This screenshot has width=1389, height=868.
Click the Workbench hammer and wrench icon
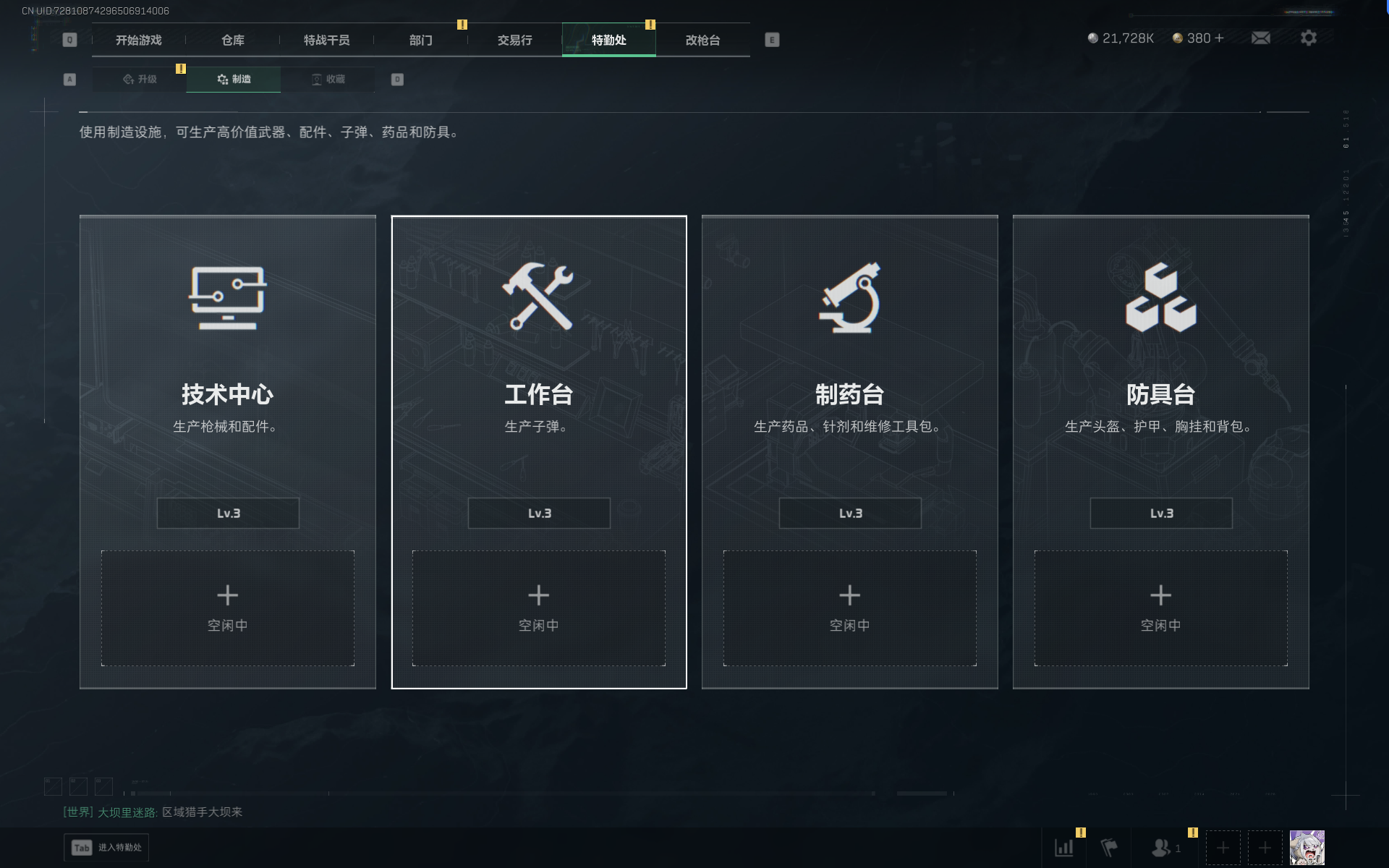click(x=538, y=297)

== == ==

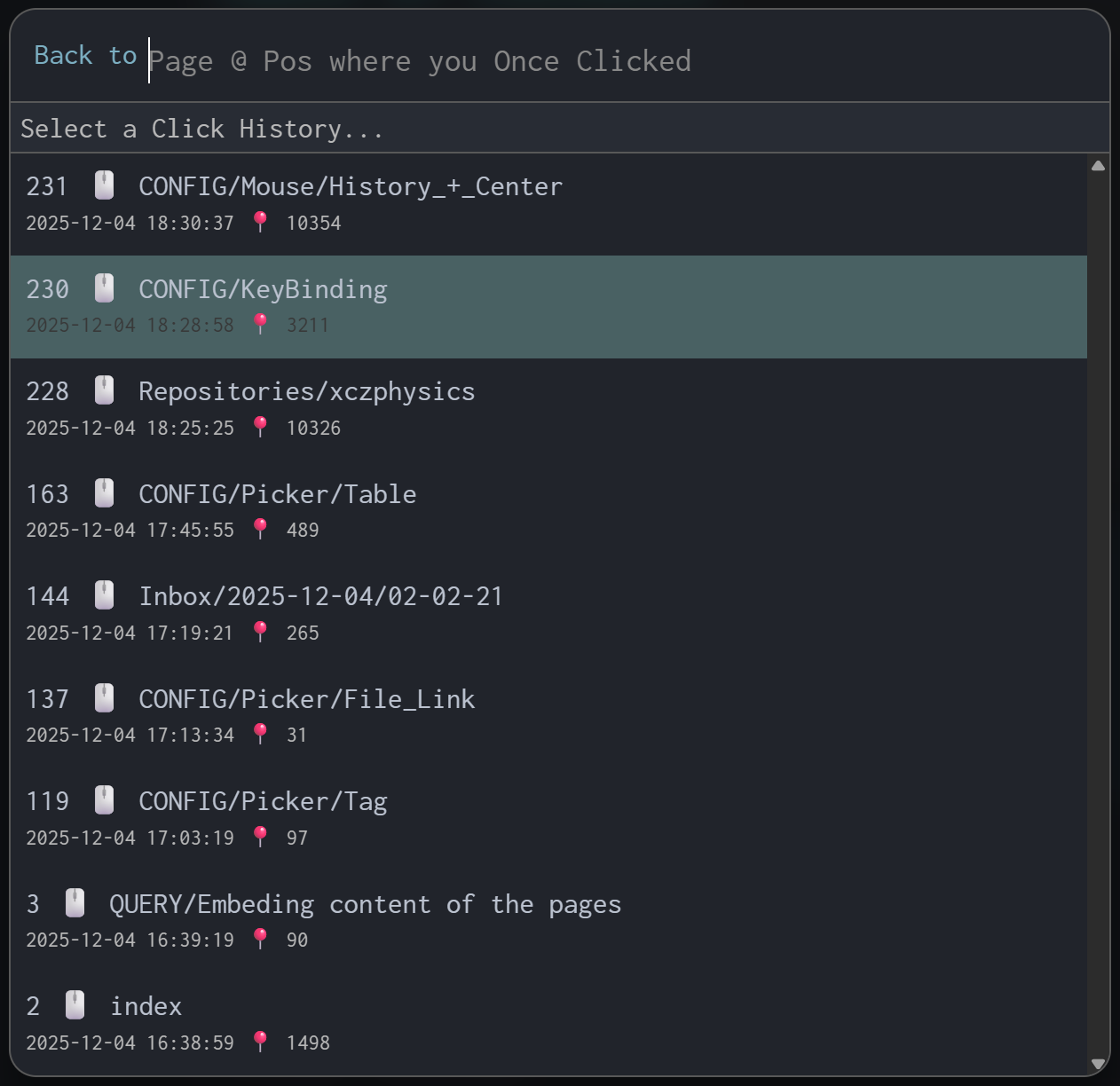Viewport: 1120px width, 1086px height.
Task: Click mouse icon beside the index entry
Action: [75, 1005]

== == ==

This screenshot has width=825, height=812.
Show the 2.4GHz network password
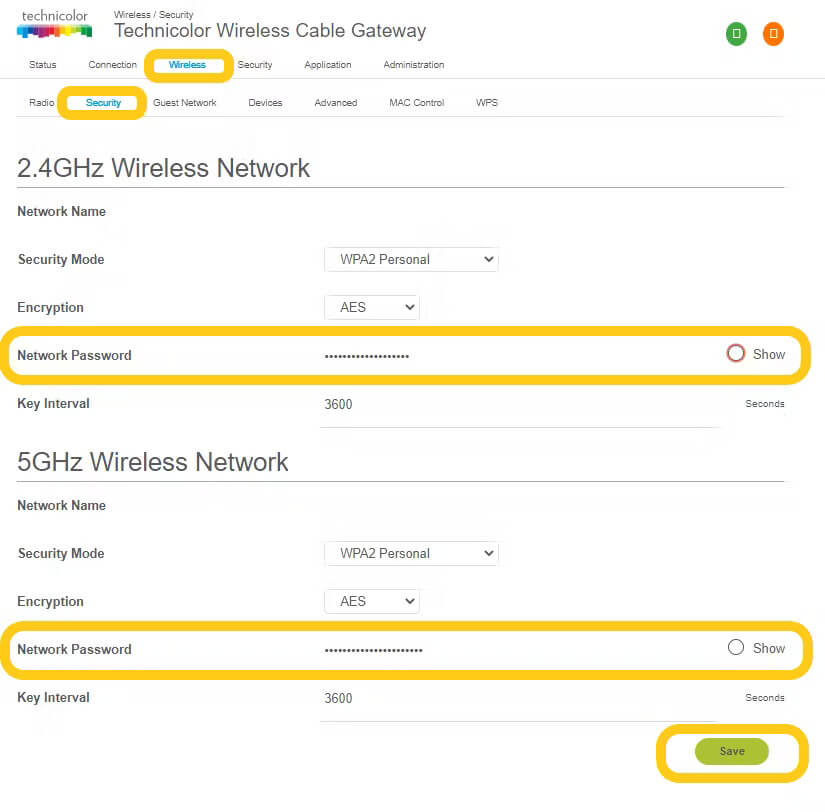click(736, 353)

== == ==

• [INSTRUCTIONS FOR THE TASK]
Set down again the lines running from the one holding "This screenshot has width=825, height=812." through the one holding "click(736, 353)", with both of those lines included. Leave the pictures out of your answer.

• [SOLUTION TO THE EXERCISE]
This screenshot has width=825, height=812.
Show the 2.4GHz network password
click(736, 353)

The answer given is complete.